I just bought a book from England. It is by John Holden and is titled CT REEL TUNING ....525mag, ABU6500 Mag Elite, Diawa shu and more.
THe price was great GBP 4.99 or US 9.95. 
I am looking forward to receiving the book.
I got the book on EBAY.


----------



## basstardo (Jun 5, 2006)

I'd be interested to know what you think of it. I've seen that book and thought about getting it. Let us know if it's worth the money or not. opcorn:


----------



## Surf Fish (Dec 16, 2005)

I bought both the casting and the reel tuning books from John Holden a couple months ago. 

The reel tuning book does a good job of covering the basics, and I found the casting book very helpful. 

He writes in a plain, no BS, easy to understand style. Well worth the money I think.


----------



## jcreamer (Mar 6, 2001)

Finally received it. The first one did not make it for some reason. Emailed John and he sent me a new cd. I printed the cd and it was 98 pages long. The book is great.
I ordered the casting book also.


----------



## tom_s (Oct 20, 2006)

the casting book is great..I watched it a few times,went casting and my distance improved remarkably!Aint hitting 150yds yet ,but its closer than it was


----------



## Digger (Jan 4, 2000)

Both are well worth the price.
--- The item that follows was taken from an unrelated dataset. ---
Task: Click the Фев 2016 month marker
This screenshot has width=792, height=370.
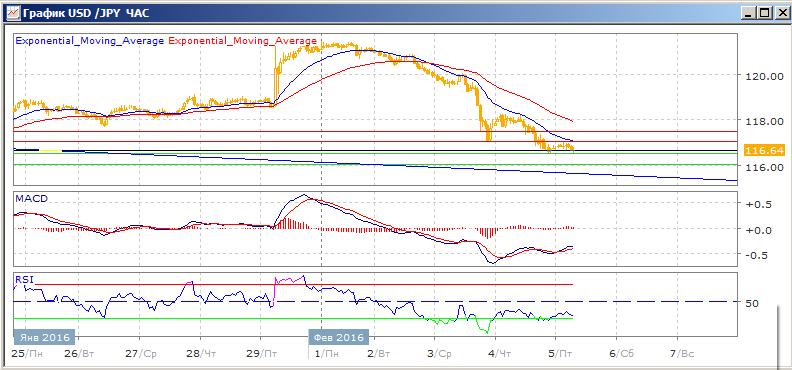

Well writen and easy to understand.


----------



## FLOATSUM (Jun 2, 2007)

Perhaps you'd find this of interest(?).
I've polished both an ABU 6500 & 7000 with this method. 
While the 6500 improved, the 7000 became a much differnt (+) reel.
http://super-tuning.home.mindspring.com/index page.html


----------



## AtlantaKing (Jul 7, 2002)

FLOATSUM said:


> While the 6500 improved, the 7000 became a much differnt (+) reel.


The supertuning site is nice, but unfortunately yields little benefit to current model "Ultracast" type 6500 Abus that have inboard spool bearings. The rotation of the shaft in the pinion gear has nothing to do with the speed of the reel, as the spool spins on a pair of bearings. The guy on the site actually mentions that it yeilds little benefit. Now, for an older Abu that does not have inboard spool bearings it should make it a rocket! 

It's a worthwhile thing to do with 7000/7500's because they have the same design as the reels on the supertuning site: the outboard spool bearings, with the spool on a fixed spindle running through the pinion gear.


----------



## jcreamer (Mar 6, 2001)

FLOATSUM said:


> Perhaps you'd find this of interest(?).
> I've polished both an ABU 6500 & 7000 with this method.
> While the 6500 improved, the 7000 became a much differnt (+) reel.
> http://super-tuning.home.mindspring.com/index page.html


I made a copy and put it on file as I will try it later.
Got the casting disk this weekend. According to it the only thing that I am doing right is showing up to fish. Man .......


----------